The mistake in my thinking and doing is that the tomatoes are not just sitting waiting to turn red. In fact within this plant there is hard work going on. Water is pushing up the stem to the leaves and fruit so the plant can continue to grow. The cells in the leaves are taking in the sunlight to make chlorophyll to feed the plant. My tomatoes are beginning produce lycopene and carotene, two substances that help a tomato turn red. These plants are hard at work. They know they must work daily if they are going to produce fruit. They need this fruit for the seeds – I need this fruit for my dinner. Neither will happen without hard work.

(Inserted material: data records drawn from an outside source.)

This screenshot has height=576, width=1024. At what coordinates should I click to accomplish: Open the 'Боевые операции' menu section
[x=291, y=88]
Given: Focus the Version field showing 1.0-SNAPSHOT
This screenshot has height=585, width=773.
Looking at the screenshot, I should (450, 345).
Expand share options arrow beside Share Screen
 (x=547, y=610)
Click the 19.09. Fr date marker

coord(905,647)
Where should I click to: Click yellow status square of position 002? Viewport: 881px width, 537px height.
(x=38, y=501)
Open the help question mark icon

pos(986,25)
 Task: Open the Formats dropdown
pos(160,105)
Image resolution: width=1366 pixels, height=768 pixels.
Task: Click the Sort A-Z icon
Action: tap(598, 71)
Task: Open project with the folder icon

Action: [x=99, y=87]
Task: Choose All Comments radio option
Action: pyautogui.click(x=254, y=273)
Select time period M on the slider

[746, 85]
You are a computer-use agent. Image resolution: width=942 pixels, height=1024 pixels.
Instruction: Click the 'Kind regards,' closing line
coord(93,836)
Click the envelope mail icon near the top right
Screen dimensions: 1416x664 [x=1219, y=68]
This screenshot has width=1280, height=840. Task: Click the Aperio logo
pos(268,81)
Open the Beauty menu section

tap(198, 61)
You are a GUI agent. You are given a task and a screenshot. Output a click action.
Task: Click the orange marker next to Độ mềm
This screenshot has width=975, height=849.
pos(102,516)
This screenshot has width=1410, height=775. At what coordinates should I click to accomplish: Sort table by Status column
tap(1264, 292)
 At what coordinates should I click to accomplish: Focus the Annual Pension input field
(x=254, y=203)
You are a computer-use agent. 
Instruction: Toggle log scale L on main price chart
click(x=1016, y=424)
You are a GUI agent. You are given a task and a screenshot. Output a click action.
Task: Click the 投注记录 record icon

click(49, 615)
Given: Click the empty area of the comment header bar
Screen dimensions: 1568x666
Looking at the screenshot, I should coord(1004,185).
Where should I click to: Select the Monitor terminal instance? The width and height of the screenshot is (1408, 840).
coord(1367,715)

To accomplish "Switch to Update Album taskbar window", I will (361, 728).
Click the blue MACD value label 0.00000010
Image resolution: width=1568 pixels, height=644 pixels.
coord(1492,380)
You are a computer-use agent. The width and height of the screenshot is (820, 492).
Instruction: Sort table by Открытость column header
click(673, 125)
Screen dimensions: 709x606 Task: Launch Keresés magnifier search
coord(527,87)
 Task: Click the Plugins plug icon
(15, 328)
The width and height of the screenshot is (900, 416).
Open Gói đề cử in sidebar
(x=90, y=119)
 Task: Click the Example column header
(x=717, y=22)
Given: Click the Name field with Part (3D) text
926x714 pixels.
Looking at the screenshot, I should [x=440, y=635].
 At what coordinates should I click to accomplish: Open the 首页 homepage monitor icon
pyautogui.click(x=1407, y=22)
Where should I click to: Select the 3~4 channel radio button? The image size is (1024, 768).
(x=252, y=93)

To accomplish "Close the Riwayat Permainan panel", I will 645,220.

So with that in mind I realize that the fruits of my writing will not happen without hard work as well. I can’t just sit and think I will be a writer. Like my tomatoes I need to work daily and produce the needed lycopene and carotene (in other words – I need to produce words – lots and lots of words)  in order to see the fruits of my writing.

So enough looking out the window. It is back to my novel writing!

Brandywine tomatoes

 

Interesting Facts about Tomatoes Ripening:

A factor in how long it takes for a tomato to turn red is the outside temperature. Tomatoes will only produce lycopene and carotene, two substances that help a tomato turn red, between the temperatures of 50 and 85 F. (10-29 C.). If it is any cooler that 50 F./10 C., those tomatoes will stay a stubborn green. Any warmer than 85 F./29 C., and the process that produces lycopene and carotene comes to a screeching halt.

Tomatoes are triggered to turn red by a chemical called ethylene. Ethylene is odorless, tasteless and invisible to the naked eye. When the tomato reaches the proper green mature stage, it starts to produce ethylene. The ethylene then interacts with the tomato fruit to start the ripening process. Consistent winds can carry the ethylene gas away from the fruit and slow the ripening process.